__To be done__: Could you rewrite the data below so that every "Terasz" becomes "Balcony" and nothing else changes, leaving the pictures out of your answer?
━━ Data shown
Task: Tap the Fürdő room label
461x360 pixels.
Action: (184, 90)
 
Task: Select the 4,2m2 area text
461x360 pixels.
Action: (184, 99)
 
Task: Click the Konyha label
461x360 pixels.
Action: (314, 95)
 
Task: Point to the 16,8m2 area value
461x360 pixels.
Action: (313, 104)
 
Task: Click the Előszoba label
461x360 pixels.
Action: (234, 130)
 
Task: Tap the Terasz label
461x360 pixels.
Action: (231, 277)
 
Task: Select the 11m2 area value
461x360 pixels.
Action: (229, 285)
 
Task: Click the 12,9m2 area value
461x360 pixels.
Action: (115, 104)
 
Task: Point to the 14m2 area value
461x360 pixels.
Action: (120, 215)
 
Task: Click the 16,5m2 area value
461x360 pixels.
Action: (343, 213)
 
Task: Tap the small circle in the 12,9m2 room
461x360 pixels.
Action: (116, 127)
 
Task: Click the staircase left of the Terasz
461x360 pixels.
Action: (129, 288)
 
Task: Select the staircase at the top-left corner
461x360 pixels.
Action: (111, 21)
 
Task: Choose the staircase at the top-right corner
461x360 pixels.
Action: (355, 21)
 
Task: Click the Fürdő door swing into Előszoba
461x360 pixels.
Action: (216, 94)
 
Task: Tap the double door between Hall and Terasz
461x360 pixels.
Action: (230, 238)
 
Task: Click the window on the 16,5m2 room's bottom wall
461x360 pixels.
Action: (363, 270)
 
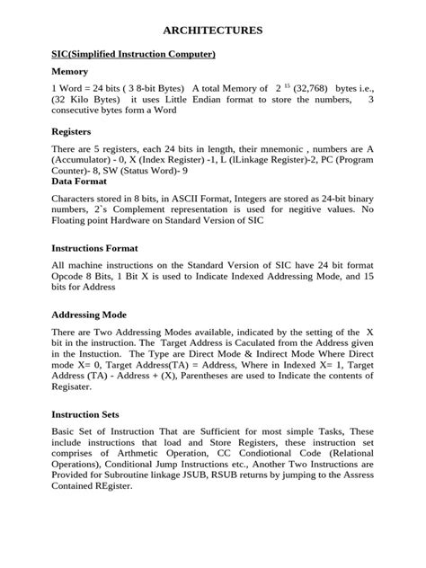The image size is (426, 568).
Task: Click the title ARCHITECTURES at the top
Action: coord(212,31)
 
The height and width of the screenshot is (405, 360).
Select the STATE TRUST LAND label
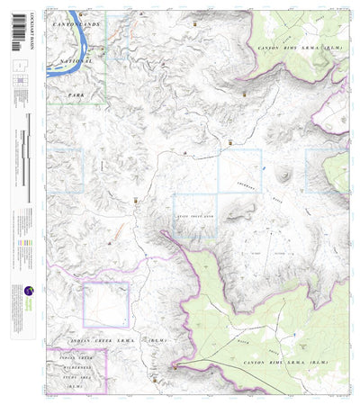(x=194, y=217)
━━━━
__Answer for the task__:
Task: Tap the Fürdő room label
461x360 pixels.
Action: (184, 90)
 
Task: Select the 4,2m2 area text
461x360 pixels.
Action: (184, 99)
 
Task: Click the Konyha label
461x360 pixels.
Action: (314, 95)
 
Task: Point to the 16,8m2 area value
461x360 pixels.
Action: (313, 104)
 
Task: Click the Előszoba label
461x360 pixels.
Action: (234, 130)
 
Task: Tap the Balcony label
461x360 pixels.
Action: (231, 277)
 
Task: Select the 11m2 area value
461x360 pixels.
Action: (229, 285)
 
Task: Click the 12,9m2 area value
461x360 pixels.
Action: (115, 104)
 
Task: Point to the 14m2 area value
461x360 pixels.
Action: (120, 215)
 
Task: Click the 16,5m2 area value
461x360 pixels.
Action: (343, 213)
 
Task: Tap the small circle in the 12,9m2 room
461x360 pixels.
Action: (116, 127)
 
Task: Click the staircase left of the Balcony
461x360 pixels.
Action: (129, 288)
 
Task: Select the staircase at the top-left corner
461x360 pixels.
Action: (111, 21)
 
Task: Choose the staircase at the top-right corner
461x360 pixels.
Action: (355, 21)
 
Task: Click the Fürdő door swing into Előszoba
461x360 pixels.
Action: (216, 94)
 
Task: Tap the double door between Hall and Balcony
461x360 pixels.
Action: (230, 238)
 
Task: Click the window on the 16,5m2 room's bottom wall
461x360 pixels.
Action: (363, 270)
 
The image size is (426, 568).
Task: Click the title ARCHITECTURES at the top
Action: coord(212,31)
 
The height and width of the screenshot is (405, 360).
Select the STATE TRUST LAND label
(x=194, y=217)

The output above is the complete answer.